Грузовик подпрыгнул на большой кочке и Чак с Китти повалились на пол кузова, их тут же подняли. Изо рта солдата несло алкоголем и табаком. Он велел им держаться крепче, иначе они разобьют себе носы. А по обе стороны от дороги вели группы пленных фавийцев, котивы жестоко лупили их и подгоняли. Тех кто не мог идти забивали прям в грязном снегу и стреляли в голову. Чак успел увидеть, как двоих несчастных убили и отбросили в канаву. Лёгкая дрожь и отвращение пробежались по его телу. Стало немного не по себе.
Когда машина остановилась, их уже ждали и грубо вытолкнули из кузова. В мрачном, задымлённом небе промчались несколько истребителей, оглушив муринцев раскатами грохота. Чака взяли под руки двое обросших котивов и потащили в какое-то помещение, над входом в которое висел измученный муринский флаг. Китти поволокли куда-то в сторону.
– Куда вы её повели? – кричал Чак.
– Закрой рот, без тебя разберутся! – рявкнула тёмная, заросшая рожа. – Куда надо туда и повели!
Чак кинулся за ней, пытаясь расталкивать солдат плечами, но тут же был повален на землю и придавлен коленями. Ему грубо сказали, чтобы не сопротивлялся и влепили кулаком меж лопаток, резкая боль объяла тело. Он видел, как в серости военных исчезало лицо Китти, видел её глаза, с запечатлённым на них оттенком страха и искреннего непонимания ситуации. Стоял невыносимый шум, но даже среди него Зит мог прочитать по обветренным губам Китти знакомые слова "Я тебя люблю", но сделать ничего не мог, коленные чашечки котивских солдат остро упирались в его спину, кто-то повторял о бессмысленности сопротивления, стоял невыносимый шум. А он пытался кричать ей, что найдёт, что сможет, что объяснит и всё будет хорошо. И вот фигура девушки окончательно скрылась из виду и его грубо подняли с земли, задрав связанные руки вверх.
По сторонам мелькали серые стены, заляпанные засохшей кровью, выломанные двери и в нос бил едкий аромат чего-то протухшего. На мгновение, ему показался знакомым этот коридор. Вскоре, когда его швырнули с силой в дверной проём, он сразу же вспомнил Касера, что сидел в этой комнате при первом и втором разговоре с ним. Всё было также и там-же, шкаф с резными фасадами, стол, за которым сидел фавийский капитан и даже сквозь едкую вонь пота и тухлятины пробивались нотки травяного чая. Это без сомнения была таже комната. Только без Касера.

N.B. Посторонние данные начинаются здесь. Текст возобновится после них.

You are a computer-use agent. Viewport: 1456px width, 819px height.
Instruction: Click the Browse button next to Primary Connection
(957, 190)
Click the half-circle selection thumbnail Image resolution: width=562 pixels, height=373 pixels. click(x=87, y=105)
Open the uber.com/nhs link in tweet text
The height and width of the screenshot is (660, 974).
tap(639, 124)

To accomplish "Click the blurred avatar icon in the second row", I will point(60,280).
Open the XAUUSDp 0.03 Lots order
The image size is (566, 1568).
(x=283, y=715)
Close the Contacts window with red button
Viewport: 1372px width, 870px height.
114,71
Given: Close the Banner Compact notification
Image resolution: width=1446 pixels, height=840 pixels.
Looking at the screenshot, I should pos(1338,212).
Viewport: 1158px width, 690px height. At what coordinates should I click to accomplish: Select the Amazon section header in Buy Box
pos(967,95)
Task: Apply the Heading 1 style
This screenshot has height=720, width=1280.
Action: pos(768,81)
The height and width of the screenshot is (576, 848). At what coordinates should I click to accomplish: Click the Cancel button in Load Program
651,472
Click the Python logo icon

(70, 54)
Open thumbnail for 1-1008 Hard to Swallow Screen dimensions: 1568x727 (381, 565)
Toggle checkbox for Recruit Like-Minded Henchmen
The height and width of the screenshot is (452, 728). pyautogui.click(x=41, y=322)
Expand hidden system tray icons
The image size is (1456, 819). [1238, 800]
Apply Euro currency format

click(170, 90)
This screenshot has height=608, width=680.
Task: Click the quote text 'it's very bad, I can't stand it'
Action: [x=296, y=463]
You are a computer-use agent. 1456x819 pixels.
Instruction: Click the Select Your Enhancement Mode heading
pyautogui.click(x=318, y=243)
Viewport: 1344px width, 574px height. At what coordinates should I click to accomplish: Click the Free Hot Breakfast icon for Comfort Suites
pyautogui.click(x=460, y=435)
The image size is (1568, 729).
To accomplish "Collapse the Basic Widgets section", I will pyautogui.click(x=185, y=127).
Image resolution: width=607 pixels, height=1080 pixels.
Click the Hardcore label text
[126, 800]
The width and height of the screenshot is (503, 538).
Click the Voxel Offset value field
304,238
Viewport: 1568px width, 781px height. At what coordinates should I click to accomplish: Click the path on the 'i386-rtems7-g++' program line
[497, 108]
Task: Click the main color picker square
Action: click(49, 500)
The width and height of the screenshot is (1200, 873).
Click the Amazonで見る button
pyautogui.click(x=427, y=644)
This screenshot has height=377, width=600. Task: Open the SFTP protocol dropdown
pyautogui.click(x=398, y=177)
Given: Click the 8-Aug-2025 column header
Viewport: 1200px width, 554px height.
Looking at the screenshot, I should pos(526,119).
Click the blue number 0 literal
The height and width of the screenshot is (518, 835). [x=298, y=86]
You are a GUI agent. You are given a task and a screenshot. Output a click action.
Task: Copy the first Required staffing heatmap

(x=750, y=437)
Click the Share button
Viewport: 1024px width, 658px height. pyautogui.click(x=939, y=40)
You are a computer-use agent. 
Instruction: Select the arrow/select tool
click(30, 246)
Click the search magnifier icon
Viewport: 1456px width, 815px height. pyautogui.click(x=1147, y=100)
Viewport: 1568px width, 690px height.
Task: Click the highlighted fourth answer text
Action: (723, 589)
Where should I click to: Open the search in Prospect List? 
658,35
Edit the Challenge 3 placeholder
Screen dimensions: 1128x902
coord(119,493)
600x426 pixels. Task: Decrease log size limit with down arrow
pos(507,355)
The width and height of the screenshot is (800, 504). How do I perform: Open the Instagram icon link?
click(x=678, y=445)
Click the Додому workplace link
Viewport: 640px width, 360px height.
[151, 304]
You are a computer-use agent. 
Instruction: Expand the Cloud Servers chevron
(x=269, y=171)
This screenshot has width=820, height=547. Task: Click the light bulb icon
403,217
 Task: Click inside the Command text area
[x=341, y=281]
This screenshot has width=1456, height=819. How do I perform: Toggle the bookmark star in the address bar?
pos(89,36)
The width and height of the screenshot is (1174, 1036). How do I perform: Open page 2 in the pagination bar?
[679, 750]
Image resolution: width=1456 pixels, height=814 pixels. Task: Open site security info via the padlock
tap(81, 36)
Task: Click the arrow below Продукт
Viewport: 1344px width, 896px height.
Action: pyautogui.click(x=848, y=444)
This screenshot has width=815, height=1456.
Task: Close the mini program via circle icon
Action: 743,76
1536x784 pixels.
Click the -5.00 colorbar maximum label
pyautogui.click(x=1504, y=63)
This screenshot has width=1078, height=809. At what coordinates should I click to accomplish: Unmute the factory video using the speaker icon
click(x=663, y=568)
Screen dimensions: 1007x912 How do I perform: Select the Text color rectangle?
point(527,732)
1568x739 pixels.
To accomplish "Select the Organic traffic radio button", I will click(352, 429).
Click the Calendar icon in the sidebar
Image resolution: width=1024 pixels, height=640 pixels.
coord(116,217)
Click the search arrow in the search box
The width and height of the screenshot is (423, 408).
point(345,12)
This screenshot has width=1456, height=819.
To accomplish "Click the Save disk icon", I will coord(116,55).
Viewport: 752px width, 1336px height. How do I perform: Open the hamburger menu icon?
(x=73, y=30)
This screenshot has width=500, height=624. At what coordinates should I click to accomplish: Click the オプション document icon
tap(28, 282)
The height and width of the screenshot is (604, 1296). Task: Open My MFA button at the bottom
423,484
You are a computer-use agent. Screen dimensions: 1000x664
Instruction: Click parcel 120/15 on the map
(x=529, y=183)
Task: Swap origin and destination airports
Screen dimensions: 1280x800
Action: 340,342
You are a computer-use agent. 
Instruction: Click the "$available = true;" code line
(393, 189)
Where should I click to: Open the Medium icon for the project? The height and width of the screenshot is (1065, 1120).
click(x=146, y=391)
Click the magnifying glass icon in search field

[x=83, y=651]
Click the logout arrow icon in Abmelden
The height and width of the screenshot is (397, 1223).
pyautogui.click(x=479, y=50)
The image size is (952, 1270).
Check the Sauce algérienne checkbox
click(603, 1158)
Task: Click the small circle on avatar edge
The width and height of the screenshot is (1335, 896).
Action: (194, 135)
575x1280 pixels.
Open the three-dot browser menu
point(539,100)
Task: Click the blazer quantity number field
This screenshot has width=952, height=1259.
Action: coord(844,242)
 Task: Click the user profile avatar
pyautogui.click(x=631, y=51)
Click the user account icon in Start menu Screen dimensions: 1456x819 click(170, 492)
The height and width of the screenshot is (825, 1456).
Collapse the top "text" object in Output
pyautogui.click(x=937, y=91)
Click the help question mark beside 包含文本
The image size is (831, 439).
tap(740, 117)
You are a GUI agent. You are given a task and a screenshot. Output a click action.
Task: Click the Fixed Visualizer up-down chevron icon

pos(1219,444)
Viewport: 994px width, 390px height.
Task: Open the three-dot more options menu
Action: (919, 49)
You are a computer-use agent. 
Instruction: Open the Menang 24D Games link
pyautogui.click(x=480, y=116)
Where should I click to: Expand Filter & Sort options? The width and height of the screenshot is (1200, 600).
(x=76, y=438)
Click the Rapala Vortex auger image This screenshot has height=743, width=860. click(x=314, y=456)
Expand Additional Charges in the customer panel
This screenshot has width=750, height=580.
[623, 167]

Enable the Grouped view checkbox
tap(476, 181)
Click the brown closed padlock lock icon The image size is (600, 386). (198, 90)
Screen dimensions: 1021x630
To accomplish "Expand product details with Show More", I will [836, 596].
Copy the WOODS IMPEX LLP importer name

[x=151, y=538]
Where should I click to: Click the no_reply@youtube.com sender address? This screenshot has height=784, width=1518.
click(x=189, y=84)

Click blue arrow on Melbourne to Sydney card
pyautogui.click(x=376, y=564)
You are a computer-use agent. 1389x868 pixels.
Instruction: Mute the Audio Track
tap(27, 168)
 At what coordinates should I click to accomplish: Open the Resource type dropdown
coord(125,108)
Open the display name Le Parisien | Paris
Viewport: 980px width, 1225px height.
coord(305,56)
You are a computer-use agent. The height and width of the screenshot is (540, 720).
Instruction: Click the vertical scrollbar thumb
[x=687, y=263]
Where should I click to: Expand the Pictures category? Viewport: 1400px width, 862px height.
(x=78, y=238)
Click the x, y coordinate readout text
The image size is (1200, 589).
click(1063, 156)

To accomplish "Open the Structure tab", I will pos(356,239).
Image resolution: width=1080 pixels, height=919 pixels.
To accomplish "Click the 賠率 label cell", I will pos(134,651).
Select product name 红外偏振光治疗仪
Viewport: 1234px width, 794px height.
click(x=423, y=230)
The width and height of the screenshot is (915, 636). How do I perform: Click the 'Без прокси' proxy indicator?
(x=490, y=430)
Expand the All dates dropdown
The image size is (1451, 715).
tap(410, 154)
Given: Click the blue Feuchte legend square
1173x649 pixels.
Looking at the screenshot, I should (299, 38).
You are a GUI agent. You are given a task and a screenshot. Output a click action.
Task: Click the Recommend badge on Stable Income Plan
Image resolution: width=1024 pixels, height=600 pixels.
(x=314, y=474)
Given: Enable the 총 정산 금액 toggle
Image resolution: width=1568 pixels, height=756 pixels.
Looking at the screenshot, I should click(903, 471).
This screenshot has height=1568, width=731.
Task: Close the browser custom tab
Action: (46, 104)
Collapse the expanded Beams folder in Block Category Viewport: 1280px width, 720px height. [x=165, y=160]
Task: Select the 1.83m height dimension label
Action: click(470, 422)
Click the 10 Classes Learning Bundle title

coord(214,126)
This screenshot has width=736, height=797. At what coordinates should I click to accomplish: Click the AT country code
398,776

Зита усадили на стул и связали ноги проволокой.
В комнате теперь был главный другой. Тучный мужчина средних лет, с короткими седыми волосами и пышными усами. На его огромном, подобным картофелине, носу держались маленькие очки в едва заметной оправе. Он затягивался сигаретой и безмятежно выдыхал сизый дым из своих лёгких в открытое окно.
Чак сразу обратил внимание на его шикарный мундир с наградами по обе стороны от пуговиц. Чисто внешне он был вылитый высший офицер Муринии, прошедший не одну войну. "Видимо это и есть, тот самый старина Тибу"– подумал Чак и с некой злой иронией сравнил, как его встретили в этой комнате свои и враги.
Тучный офицер, не вынимая сигарету изо рта, прошёлся неуклюжей походкой от окна, до Чака. Затянулся, выдохнул и низким голосом спросил.
– И на кой хрен тебя сюда привели. Чего пули пожалели?
– Я капитан Чак Зит! Я требую, чтобы вы немедленно отпустили меня и майора Лину! Иначе я буду жаловаться командованию! Вы совершаете ошибку! – возмущенно начал Чак.
– Ну надо же, капитан, майор, прям полный набор, – невнятно промычал тот.
– Вы ответите за свои поступки! – вновь выкрикнул Чак.
– Перед кем мне отвечать капитан? Перед Маутом? Перед Хегером? Кто там сейчас у нас главный в штабе? Вы, кстати, не в курсе кто у нас приказы отдаёт? – с иронией спрашивал офицер. – Я вот не знаю, а знаю только пару вещей. Первая из них, что я воюю за свою страну, в независимости от того, кто сидит на троне. А вторая, что медивский пленный, которому я лично прострелил его трусливую голову, рассказал мне о двух муринских офицерах, что гостили у их капитана, словно гости и были выпущены на волю. А я же знаю, что врага никто так просто не отпустит, отпускают лишь тех кто заслужил. А как ты со своей курицей мог заслужить пощаду врага? Правильно думаешь рожа, предательством. Под описания ты подходишь идеально. Девку твою тоже допросят, если потребуется, то с пристрастием. А как прикажешь допрашивать тебя? Капитанишка?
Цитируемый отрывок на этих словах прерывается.